Boeing to cut more jobs as pandemic losses mount

Boeing said on Wednesday that it expects to cut some 30,000 jobs by the end of next year – nearly double what it had initially planned – as the coronavirus pandemic guts airline travel and demand for new aircraft.

Boeing's 737 MAX aeroplane takes off during a September test flight in Seattle, Washington, the United States [File: Mike Siegel/The Seattle Times/Bloomberg]

The Boeing Company is poised to cut thousands of more jobs as it continues to hemorrhage money and lose revenue during a coronavirus pandemic that has crushed airline travel and demand for new aircraft.

Boeing’s CEO David Calhoun told employees in a memo on Wednesday that the aerospace giant expects to cut some 30,000 jobs by the end of next year –  thousands more than initially planned – through a mix of buyouts, layoffs, and attrition.

The announcement falls on the same day that Boeing reported third-quarter losses that were not as bad as analysts were expecting and revenue that beat estimates.

But the results were nonetheless brutal.  Boeing said it lost $466m in the third quarter- its fourth straight quarterly loss as its bottom line is hammered by this year’s pandemic and the ongoing worldwide grounding of the 737 MAX after two fatal crashes.

The COVID-19 pandemic has gutted global airline travel, pushing major airlines to the brink of bankruptcy and forcing them to seek government aid, slash costs and defer aircraft deliveries.

Boeing said it expects passenger travel to return to pre-pandemic levels in about three years.

The company recently lowered its forecast of demand for new planes over the next decade by 11 percent due to the pandemic. But some analysts think even that scaled-back forecast is too optimistic.

Boeing failed to record a single order for a new jetliner in September. In the first nine months of the year, it has delivered only 98 airline planes, compared with 301 during the same stretch of 2019. Aircraft makers get most of their cash from sales when planes are delivered.

The company continues to forecast that regulators will let it resume deliveries of new MAX jets before the year ends. Boeing has spent about two years overhauling flight-control software and computers on the plane after an automated anti-stall system pushed the noses down before crashes in Indonesia and Ethiopia that killed a total of 346 people in 2018 and 2019.

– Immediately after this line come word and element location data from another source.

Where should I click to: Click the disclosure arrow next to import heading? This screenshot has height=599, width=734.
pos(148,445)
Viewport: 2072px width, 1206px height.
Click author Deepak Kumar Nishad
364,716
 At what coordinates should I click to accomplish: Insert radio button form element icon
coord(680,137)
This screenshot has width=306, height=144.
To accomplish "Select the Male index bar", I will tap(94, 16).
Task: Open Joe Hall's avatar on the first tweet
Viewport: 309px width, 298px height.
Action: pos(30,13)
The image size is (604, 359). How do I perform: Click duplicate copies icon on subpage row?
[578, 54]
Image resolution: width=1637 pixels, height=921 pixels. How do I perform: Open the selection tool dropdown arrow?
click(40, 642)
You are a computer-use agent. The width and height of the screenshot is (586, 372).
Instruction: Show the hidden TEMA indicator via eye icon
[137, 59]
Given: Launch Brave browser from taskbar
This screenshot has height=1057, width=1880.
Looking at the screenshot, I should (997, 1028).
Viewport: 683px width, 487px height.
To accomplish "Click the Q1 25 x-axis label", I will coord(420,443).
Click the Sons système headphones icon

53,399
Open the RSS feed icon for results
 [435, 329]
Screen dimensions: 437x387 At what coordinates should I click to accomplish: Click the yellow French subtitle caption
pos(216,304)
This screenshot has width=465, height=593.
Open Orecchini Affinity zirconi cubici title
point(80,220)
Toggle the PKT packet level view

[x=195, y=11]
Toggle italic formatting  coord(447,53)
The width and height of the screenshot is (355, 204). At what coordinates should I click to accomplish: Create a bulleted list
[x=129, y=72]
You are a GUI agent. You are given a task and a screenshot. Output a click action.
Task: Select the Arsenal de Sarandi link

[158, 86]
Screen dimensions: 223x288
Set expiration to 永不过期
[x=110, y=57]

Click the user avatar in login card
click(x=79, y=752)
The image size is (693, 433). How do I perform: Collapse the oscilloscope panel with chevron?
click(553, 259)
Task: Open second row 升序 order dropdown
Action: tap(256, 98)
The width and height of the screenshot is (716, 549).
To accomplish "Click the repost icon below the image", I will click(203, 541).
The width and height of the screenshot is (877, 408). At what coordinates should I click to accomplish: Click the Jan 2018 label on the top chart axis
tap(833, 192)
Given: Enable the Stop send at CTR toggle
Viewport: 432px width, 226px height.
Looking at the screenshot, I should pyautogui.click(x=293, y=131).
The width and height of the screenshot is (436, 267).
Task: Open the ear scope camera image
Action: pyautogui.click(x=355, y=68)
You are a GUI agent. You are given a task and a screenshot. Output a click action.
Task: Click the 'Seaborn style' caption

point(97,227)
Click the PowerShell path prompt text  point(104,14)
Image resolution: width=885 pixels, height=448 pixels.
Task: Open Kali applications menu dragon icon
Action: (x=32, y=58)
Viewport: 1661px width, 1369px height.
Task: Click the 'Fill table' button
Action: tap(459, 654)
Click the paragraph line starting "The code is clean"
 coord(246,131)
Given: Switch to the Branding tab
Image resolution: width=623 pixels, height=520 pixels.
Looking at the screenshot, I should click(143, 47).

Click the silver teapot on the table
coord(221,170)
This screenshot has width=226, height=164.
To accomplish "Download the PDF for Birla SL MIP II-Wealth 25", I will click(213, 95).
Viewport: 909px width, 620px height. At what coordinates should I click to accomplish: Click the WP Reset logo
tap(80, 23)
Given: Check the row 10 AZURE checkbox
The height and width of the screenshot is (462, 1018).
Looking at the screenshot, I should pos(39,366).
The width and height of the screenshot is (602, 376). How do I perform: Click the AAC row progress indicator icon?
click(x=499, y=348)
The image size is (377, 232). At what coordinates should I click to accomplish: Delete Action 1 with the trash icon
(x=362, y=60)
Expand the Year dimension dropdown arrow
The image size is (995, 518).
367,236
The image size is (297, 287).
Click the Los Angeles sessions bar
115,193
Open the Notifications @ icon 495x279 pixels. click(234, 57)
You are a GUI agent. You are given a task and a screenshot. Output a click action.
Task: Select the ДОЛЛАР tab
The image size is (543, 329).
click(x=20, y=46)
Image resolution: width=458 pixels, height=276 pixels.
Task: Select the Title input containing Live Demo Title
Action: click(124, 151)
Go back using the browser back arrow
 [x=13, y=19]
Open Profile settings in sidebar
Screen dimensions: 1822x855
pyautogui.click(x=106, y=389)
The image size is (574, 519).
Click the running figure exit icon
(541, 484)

The company, which is based in Chicago in the United States and has aeroplane assembly plants near Seattle and in South Carolina, has borrowed billions of dollars in private credit to get through the downturn, although it bypassed federal pandemic-relief funds.

Boeing said that excluding non-repeating gains, it lost $1.39 per share. Analysts expected a loss of $2.33 per share, according to a survey by Zacks Investment Research. The revenue also beat expectations, with the Zacks survey pointing to sales of $13.81bn.